Why it works: Indexes allow Cosmos DB to quickly locate relevant documents without scanning the entire collection, drastically reducing RU cost for queries that can leverage them.
Time to Live (TTL) for Automatic Data Cleanup
Keeping data indefinitely, even if rarely accessed, incurs RU costs for storage and potentially for background processes.
Diagnosis: Check the "Data" tab for your container. If you have documents that are no longer needed after a certain period (e.g., logs, audit trails, temporary session data), they are unnecessarily consuming resources.
Fix: Enable TTL on your container or specific items. On the container level, set ttl to a value in seconds (e.g., 3600 for 1 hour). For item-level TTL, add a _ts property and a ttl property to your JSON document. For instance, to expire a document after 24 hours from its creation:
{
"id": "log-entry-123",
"message": "User logged in",
"_ts": 1678886400, // Unix timestamp of creation
"ttl": 86400 // 24 hours in seconds
}
(Note: _ts is automatically managed by Cosmos DB for item-level TTL and is the document’s last modified timestamp in seconds since the epoch.)
Why it works: When TTL is enabled, Cosmos DB automatically deletes expired documents. This process consumes RUs, but it’s typically far less than the ongoing cost of storing and potentially querying that stale data. The RU cost for TTL deletion is factored into the overall RU budget, and it’s generally a net positive for cost savings.
Autoscale Throughput Provisioning
Manually setting RU/s can lead to over-provisioning during low-traffic periods and under-provisioning during peaks.

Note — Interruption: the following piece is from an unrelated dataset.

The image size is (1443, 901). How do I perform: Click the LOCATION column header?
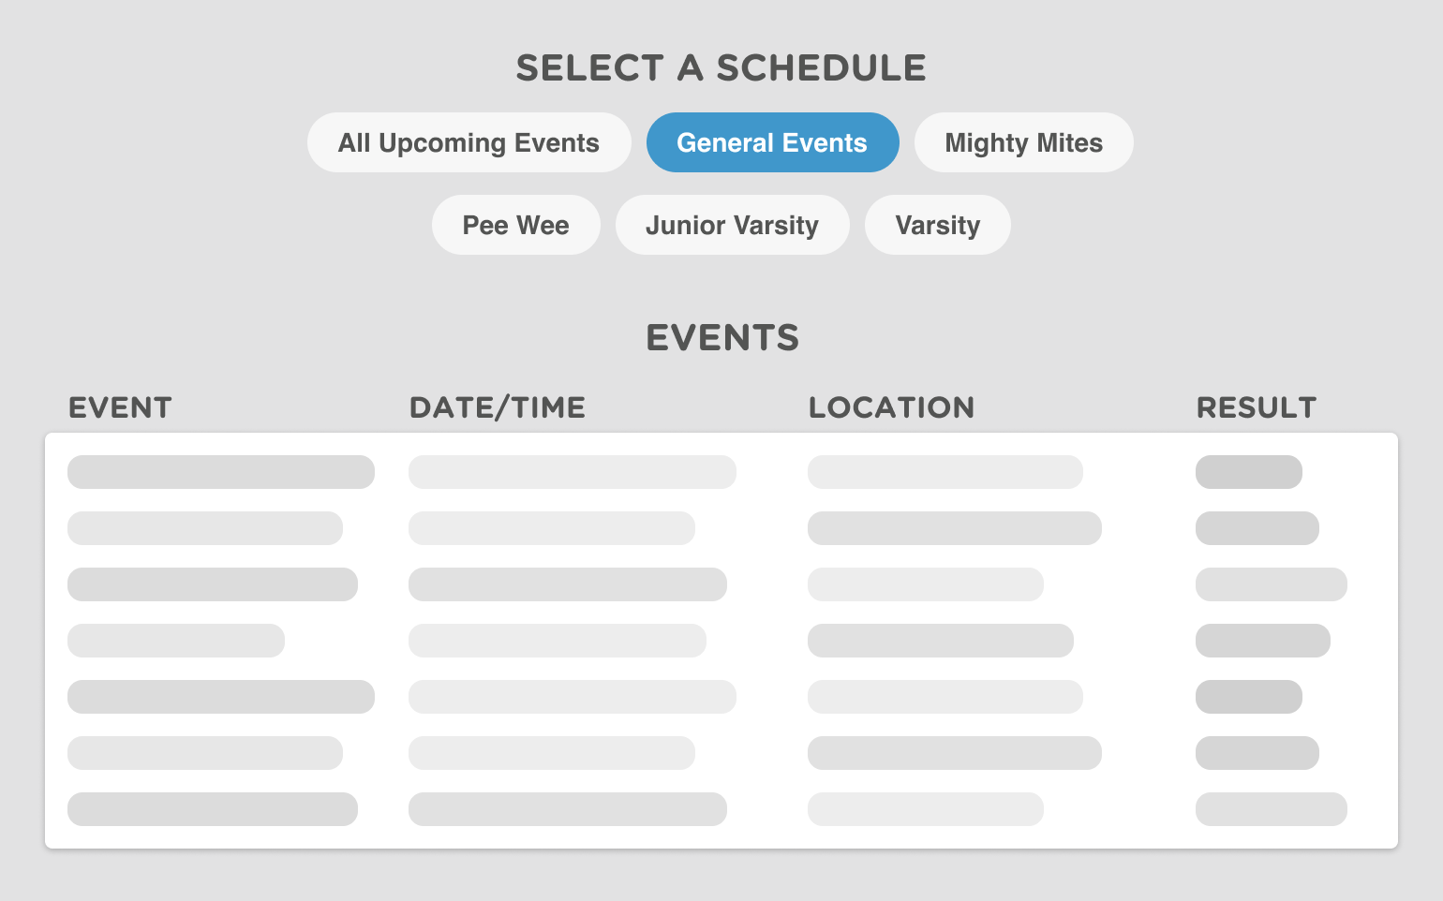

Diagnosis: Monitor your container’s "Scale & Settings" blade. Observe the "Throughput" graph. If you consistently see Actual RU/s far below Provisioned RU/s during off-peak hours, you’re overpaying. Conversely, if you frequently hit Max RU/s (throttling) during peak hours, your manual setting is too low.
Fix: Enable Autoscale throughput. In the Azure portal, navigate to your container’s "Scale & Settings" blade. Under "Throughput," select "Autoscale." Set the "Maximum RU/s" to your peak requirement. For example, if your peak is 4000 RU/s, set the maximum to 4000. Cosmos DB will then scale between 10% of the maximum (400 RU/s in this example) and the maximum, automatically adjusting based on your workload.
Why it works: Autoscale automatically adjusts your provisioned RU/s between 10% of the maximum and the maximum value you set, based on your actual consumption. This ensures you have enough throughput during busy times and pay only for what you use during quieter periods, avoiding both throttling and over-provisioning.
The next error you’ll hit is likely related to indexing policies on newly added properties if you’re not careful about schema evolution.